Description de la tâche: Recopiez sans rien changer le passage des données qui va de la ligne contenant "Open the '65310" jusqu'à la ligne contenant "pyautogui.click(x=694, y=424)", ces deux lignes incluses.

━━━━━━━━

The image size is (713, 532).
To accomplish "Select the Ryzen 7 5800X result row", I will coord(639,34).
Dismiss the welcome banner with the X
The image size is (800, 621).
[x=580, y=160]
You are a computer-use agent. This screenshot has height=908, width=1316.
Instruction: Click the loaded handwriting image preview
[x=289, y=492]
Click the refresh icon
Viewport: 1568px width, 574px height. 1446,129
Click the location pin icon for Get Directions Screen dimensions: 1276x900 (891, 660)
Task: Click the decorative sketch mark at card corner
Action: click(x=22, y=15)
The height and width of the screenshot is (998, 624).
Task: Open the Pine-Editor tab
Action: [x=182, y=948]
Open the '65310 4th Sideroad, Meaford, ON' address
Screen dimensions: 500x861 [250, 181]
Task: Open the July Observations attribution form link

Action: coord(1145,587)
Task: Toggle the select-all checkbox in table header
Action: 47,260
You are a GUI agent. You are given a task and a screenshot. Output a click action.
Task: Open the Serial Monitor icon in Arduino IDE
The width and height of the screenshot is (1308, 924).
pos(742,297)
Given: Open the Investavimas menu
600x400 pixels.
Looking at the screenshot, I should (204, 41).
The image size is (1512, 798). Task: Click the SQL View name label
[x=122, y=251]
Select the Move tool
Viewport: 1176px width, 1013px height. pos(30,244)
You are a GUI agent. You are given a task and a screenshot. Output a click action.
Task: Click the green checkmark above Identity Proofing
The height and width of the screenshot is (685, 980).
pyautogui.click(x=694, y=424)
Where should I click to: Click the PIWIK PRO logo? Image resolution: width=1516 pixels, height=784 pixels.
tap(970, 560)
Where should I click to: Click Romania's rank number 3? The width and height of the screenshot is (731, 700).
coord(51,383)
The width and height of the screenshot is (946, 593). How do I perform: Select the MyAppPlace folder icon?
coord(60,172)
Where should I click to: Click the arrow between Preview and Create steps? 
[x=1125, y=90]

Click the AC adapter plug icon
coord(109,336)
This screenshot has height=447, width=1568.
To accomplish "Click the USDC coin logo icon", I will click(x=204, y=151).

━━━━━━━━

Sortie complète:
Open the '65310 4th Sideroad, Meaford, ON' address
Screen dimensions: 500x861 [250, 181]
Task: Open the July Observations attribution form link

Action: coord(1145,587)
Task: Toggle the select-all checkbox in table header
Action: 47,260
You are a GUI agent. You are given a task and a screenshot. Output a click action.
Task: Open the Serial Monitor icon in Arduino IDE
The width and height of the screenshot is (1308, 924).
pos(742,297)
Given: Open the Investavimas menu
600x400 pixels.
Looking at the screenshot, I should (204, 41).
The image size is (1512, 798). Task: Click the SQL View name label
[x=122, y=251]
Select the Move tool
Viewport: 1176px width, 1013px height. pos(30,244)
You are a GUI agent. You are given a task and a screenshot. Output a click action.
Task: Click the green checkmark above Identity Proofing
The height and width of the screenshot is (685, 980).
pyautogui.click(x=694, y=424)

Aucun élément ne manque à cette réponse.